## What to work on
Give back exactly the lines of the material below that start at the one holding "Image resolution: width=1268" and end at the last line, minus the pictures.

## Source material
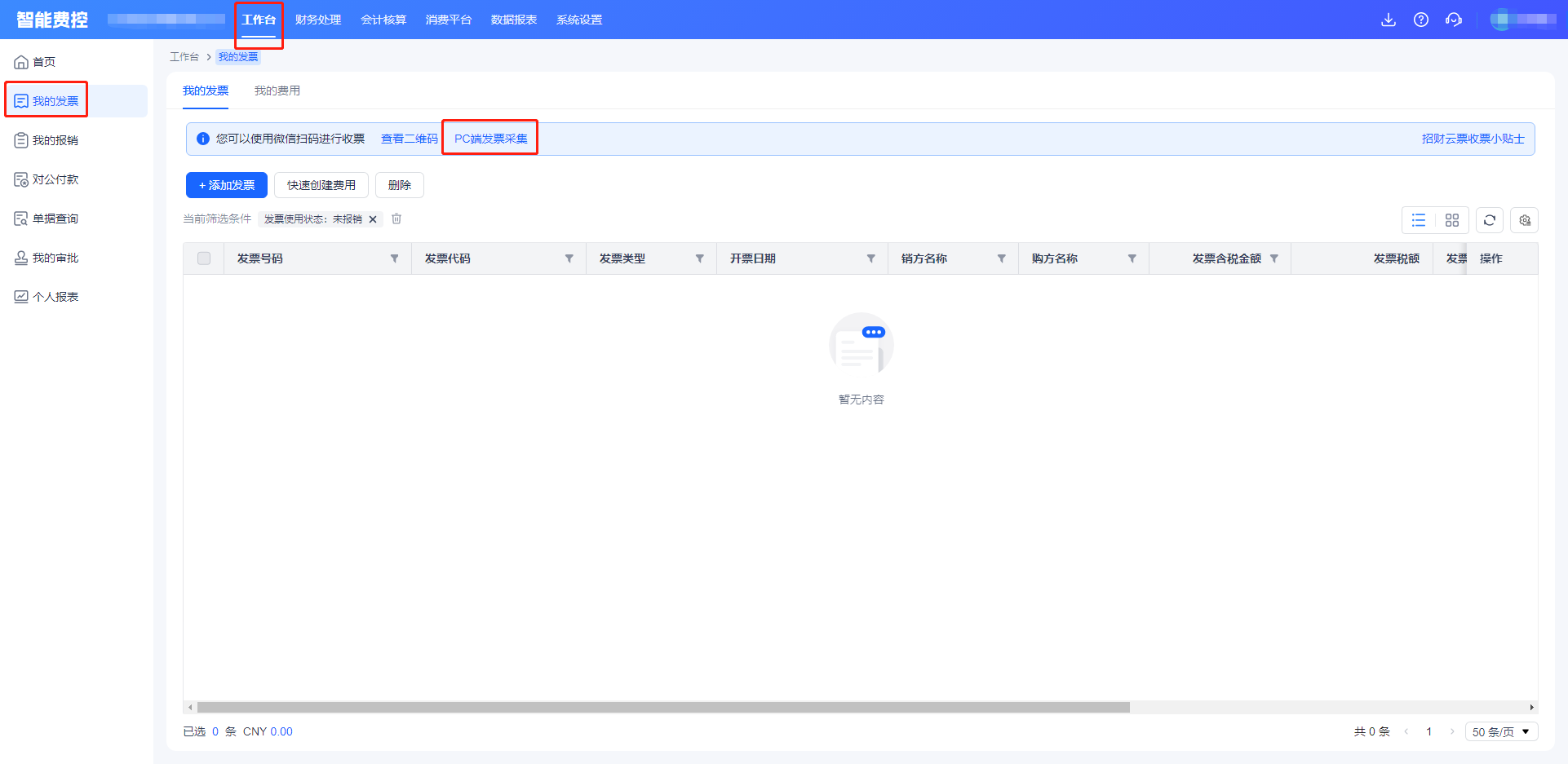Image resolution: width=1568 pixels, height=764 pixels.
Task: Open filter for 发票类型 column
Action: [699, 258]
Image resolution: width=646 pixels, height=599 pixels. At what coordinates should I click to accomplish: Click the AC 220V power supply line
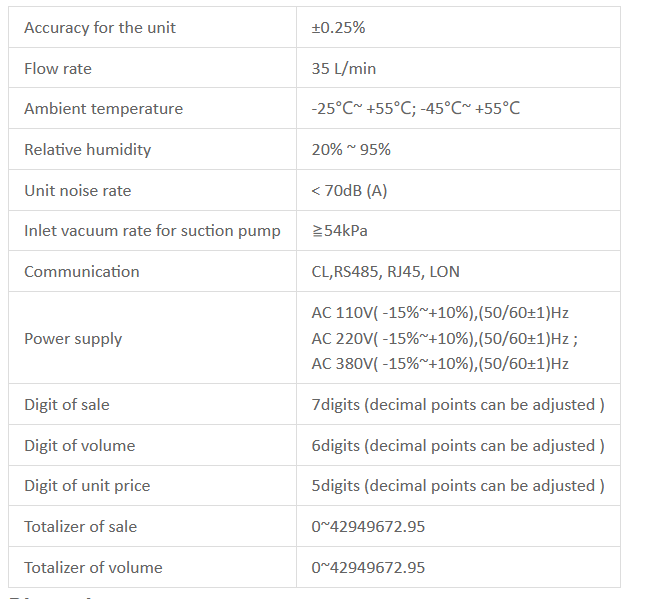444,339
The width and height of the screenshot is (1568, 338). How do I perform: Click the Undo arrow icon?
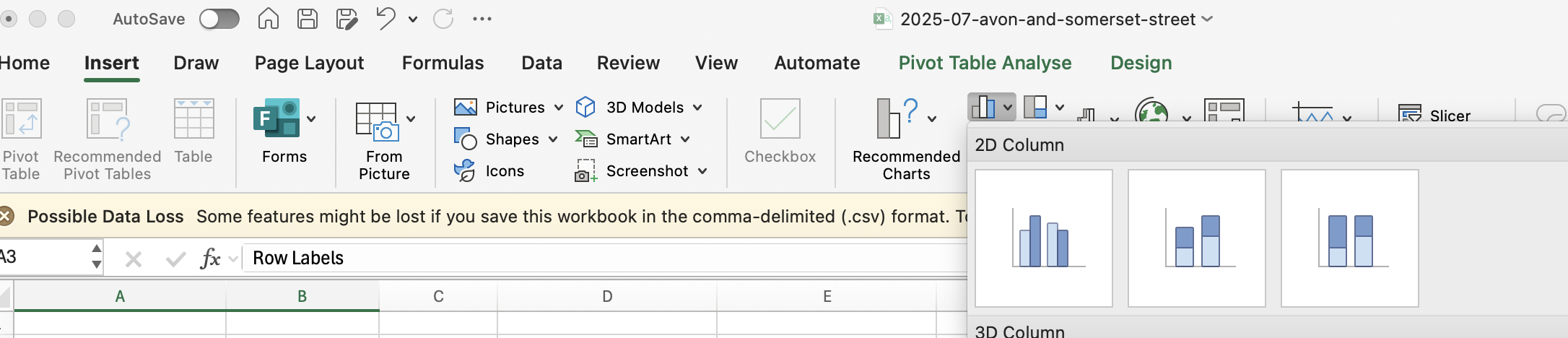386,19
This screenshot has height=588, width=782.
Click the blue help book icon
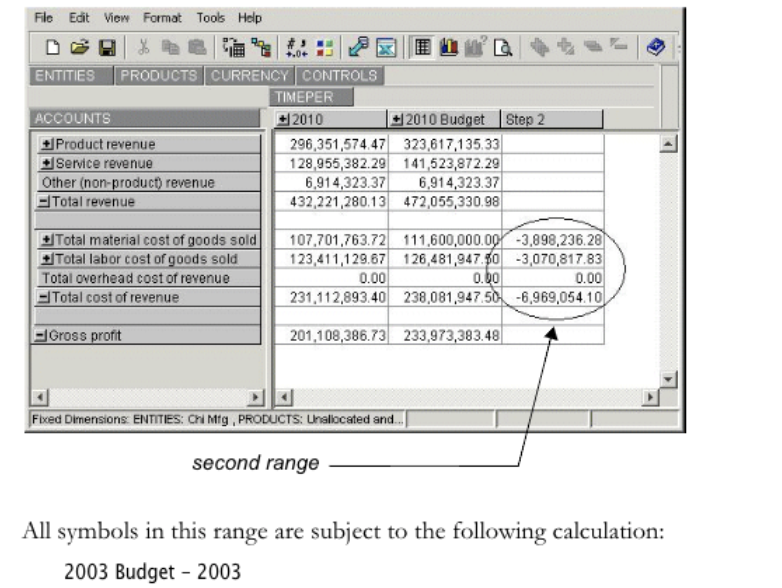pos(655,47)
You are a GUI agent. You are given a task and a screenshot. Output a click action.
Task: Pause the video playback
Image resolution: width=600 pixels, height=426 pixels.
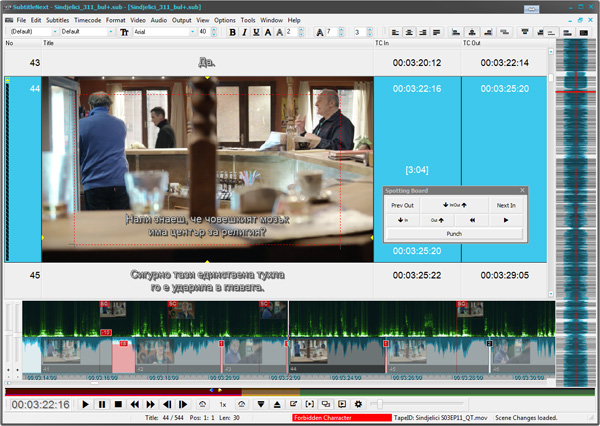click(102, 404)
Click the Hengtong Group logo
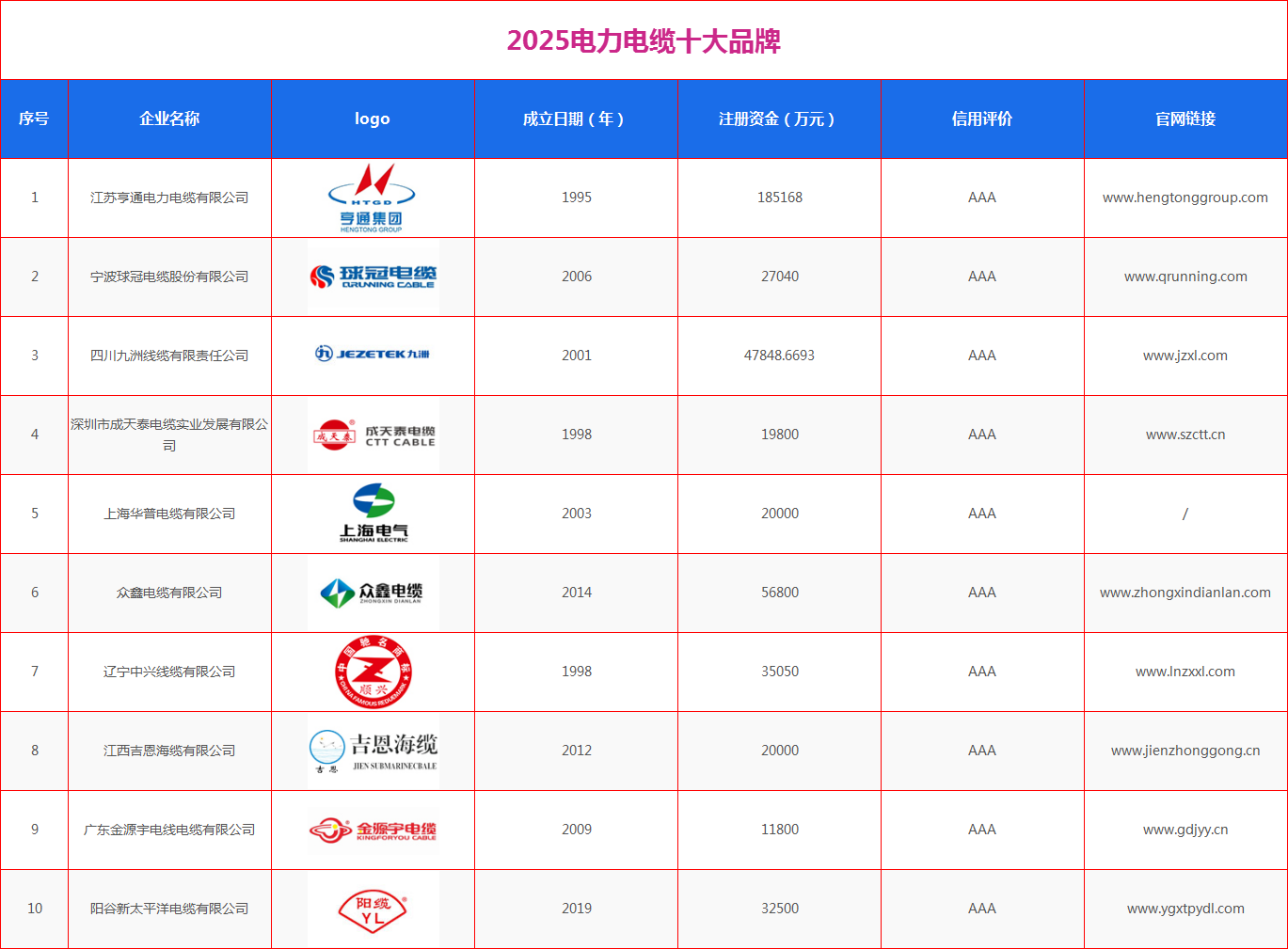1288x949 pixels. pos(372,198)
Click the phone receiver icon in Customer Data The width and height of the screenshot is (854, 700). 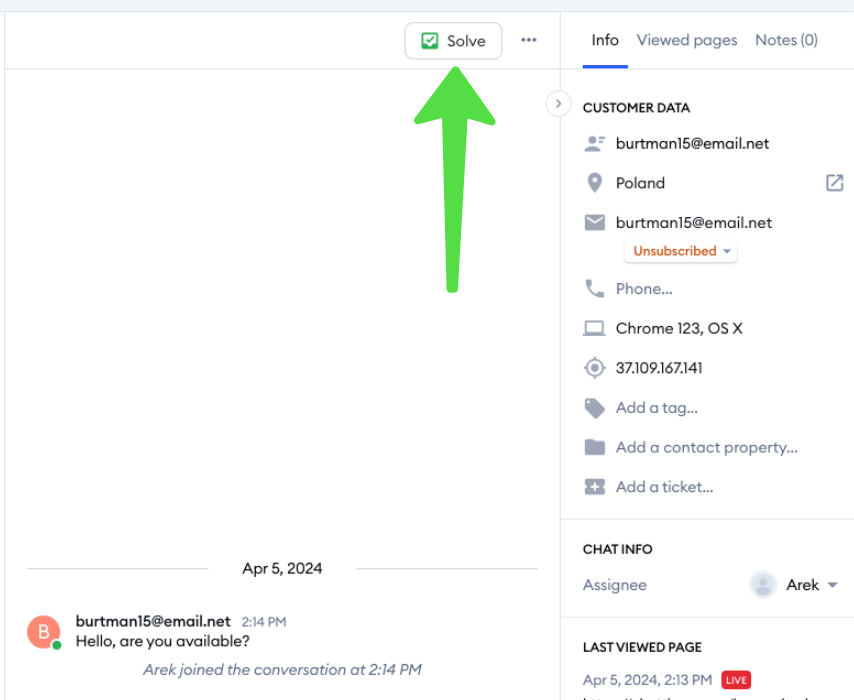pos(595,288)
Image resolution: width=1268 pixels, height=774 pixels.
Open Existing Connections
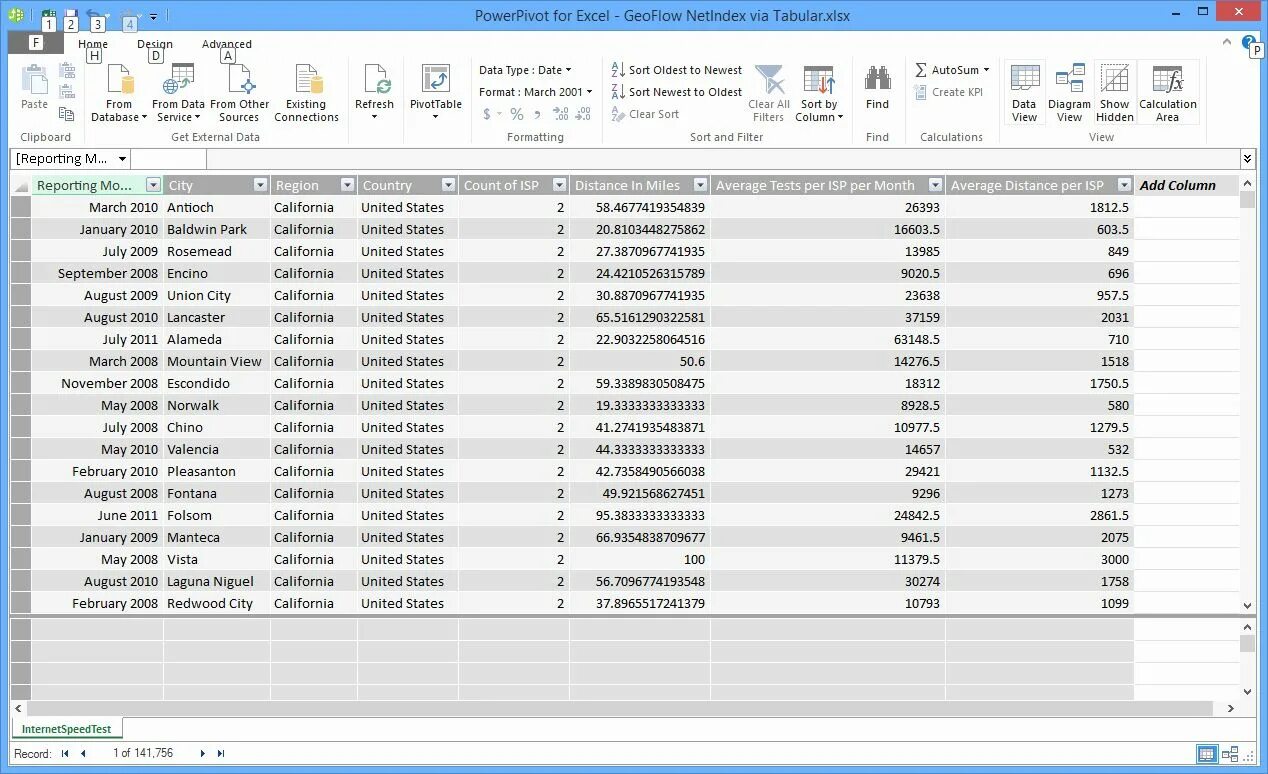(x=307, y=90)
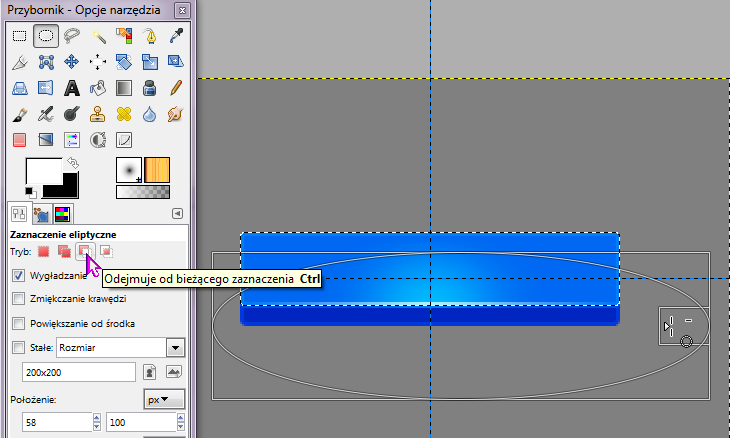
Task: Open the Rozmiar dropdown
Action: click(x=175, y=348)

## Response area
Image resolution: width=1268 pixels, height=774 pixels.
Open Existing Connections
(x=307, y=90)
Task: Open the Rozmiar dropdown
Action: click(x=175, y=348)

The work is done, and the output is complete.